TOKYO (Reuters) - U.S. pop star Madonna on Wednesday shrugged off criticism of a song on her smash hit new album, "Confessions on a Dance Floor," saying that all she did was ask questions and challenge authority.

The new album, which hit the top of the U.S. and British album charts following its release last month, includes a song which prompted rabbis in Israel to accuse her of sacrilege.

Madonna, 47, who has frequently courted censure with her racy lyrics and on-stage antics, said it didn't take much to be considered controversial.

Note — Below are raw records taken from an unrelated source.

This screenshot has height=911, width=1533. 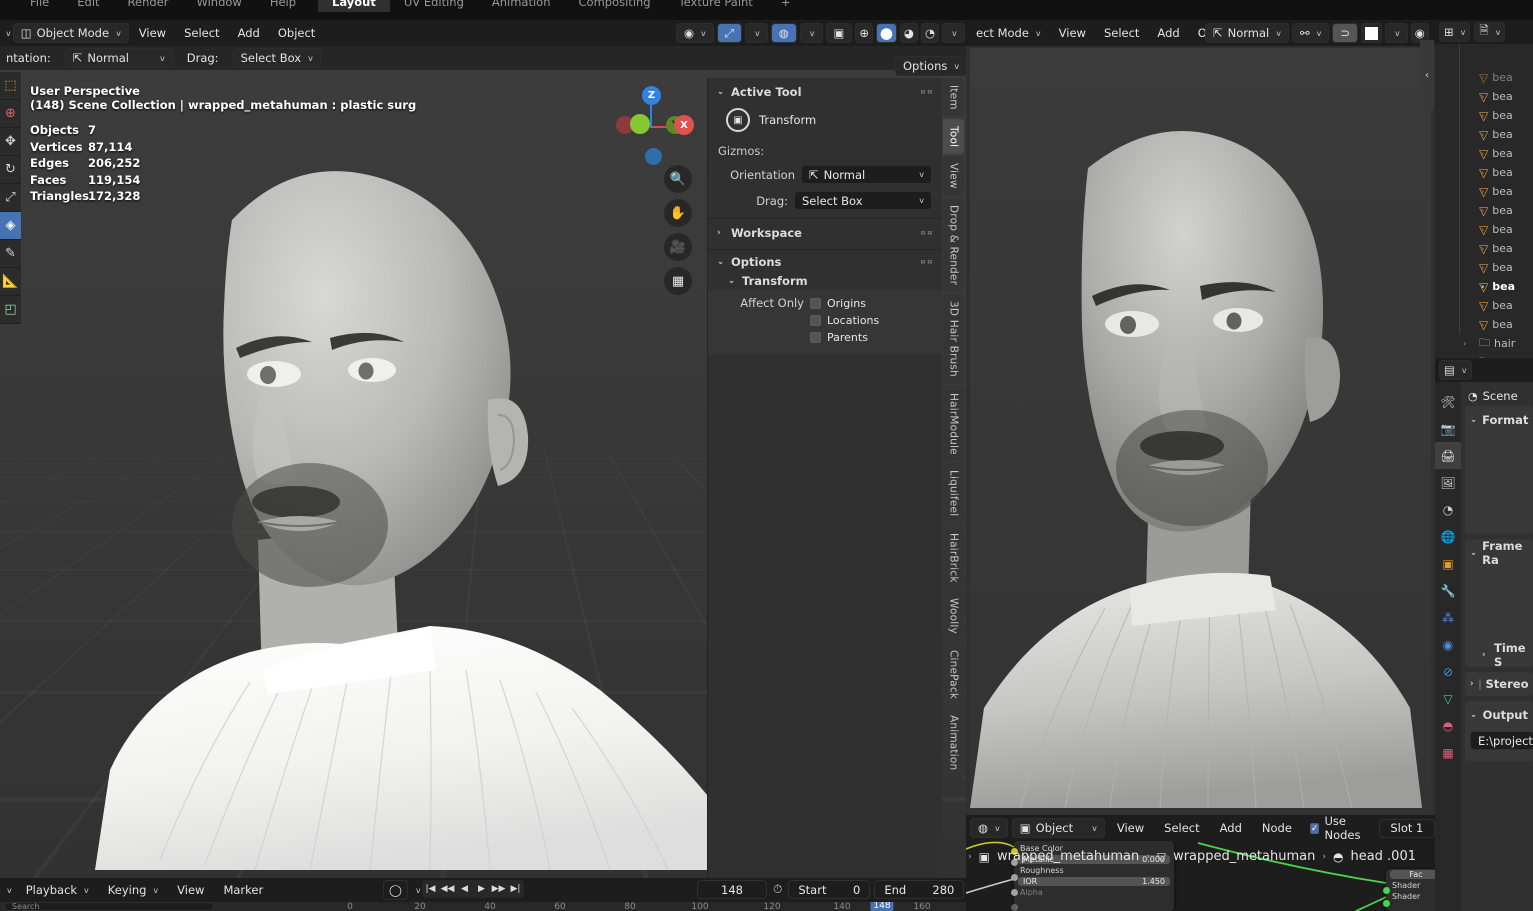 What do you see at coordinates (825, 233) in the screenshot?
I see `panel-workspace-header: › Workspace ⣿⣿` at bounding box center [825, 233].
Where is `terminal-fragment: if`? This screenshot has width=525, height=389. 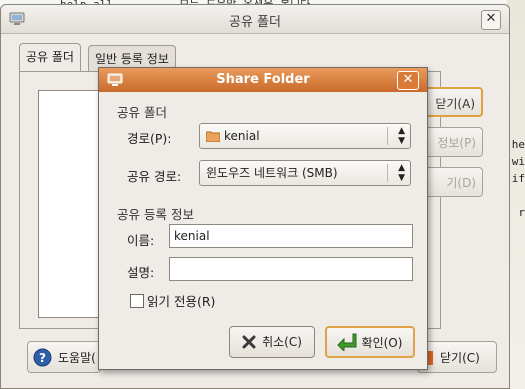 terminal-fragment: if is located at coordinates (518, 178).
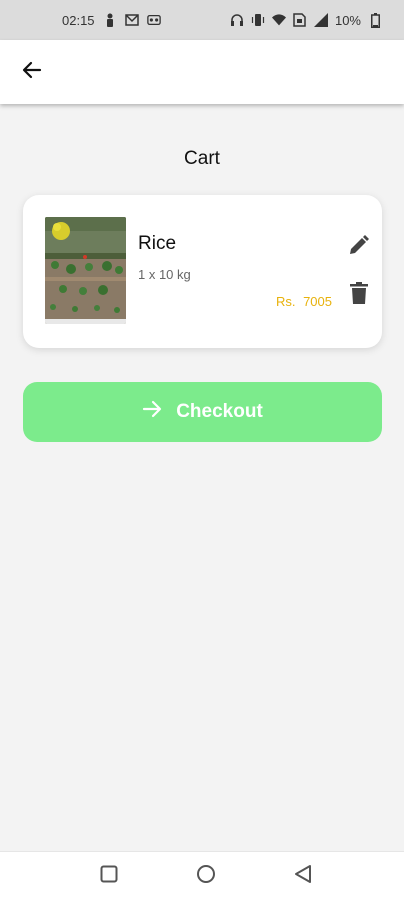 Image resolution: width=404 pixels, height=901 pixels. Describe the element at coordinates (304, 302) in the screenshot. I see `item-price: Rs. 7005` at that location.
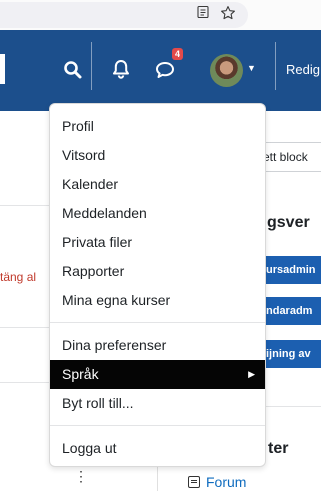  I want to click on chevron-right-icon: ▶, so click(252, 374).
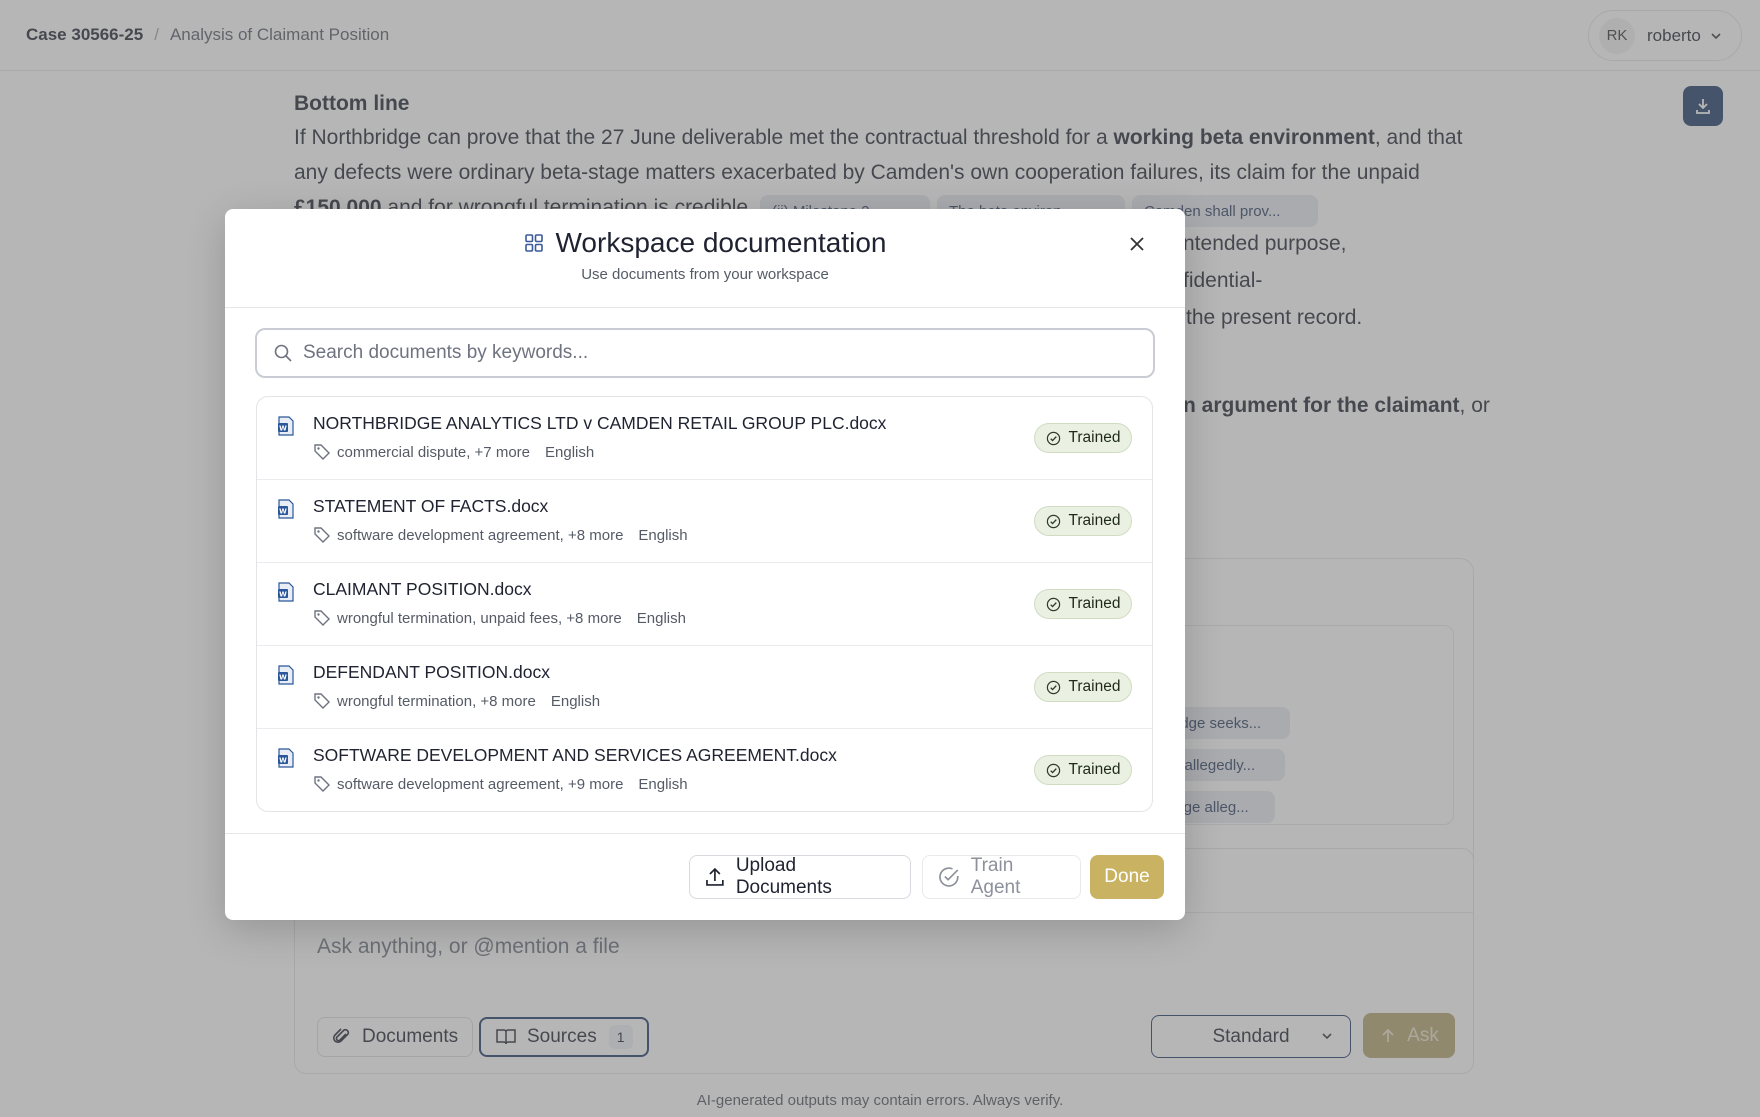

"I think as soon as you have an opinion that is outside... what is considered to be the conventional way of thinking -- as soon as you think outside of that you're considered controversial," she told a news conference in Tokyo, where she is promoting the new album.

"I think that I like to ask questions, I like to challenge authority, and a lot of people perceive that as controversial."

In October, the rabbis who guard the legacy of Rabbi Isaac Luria -- founder of the Kabbalah school of mysticism which counts Madonna as one of its devotees -- accused Madonna of breaking a taboo by using his name for profit in the song "Isaac."

Dressed in a body-hugging maroon top with red sequins on the sleeves and matching pants, Madonna said she was glad to be back in Japan, a place that has had a significant influence on her life and her work, particularly in this current album.

"Sorry," one of the songs on the new album, includes the words "gomen nasai" -- Japanese for "I'm sorry" -- which Madonna said she learned from her Japanese cook, who travels with her.

"I've always been very interested in Japanese culture," she said.

"Some of my videos, some of my performances on stage have been inspired by Japanese cinema, martial arts, Japanese music, Japanese fashion, Japanese food," she added.

Asked how she kept in shape -- a form showed off to good advantage in the video for the hit single "Hung Up," which features strenuous dancing -- Madonna indicated that Japanese food played a large part in her healthy lifestyle.

"I love Japanese food. I have a Japanese cook in London that travels everywhere with me," she said, laughing. "I probably eat more Japanese food than you do."

Madonna repeated that she would like to try her hand at directing films, adding that she wanted to make "a love story -- a story that will really inspire people."

Asked if it would have a soundtrack, she replied: "Absolutely!"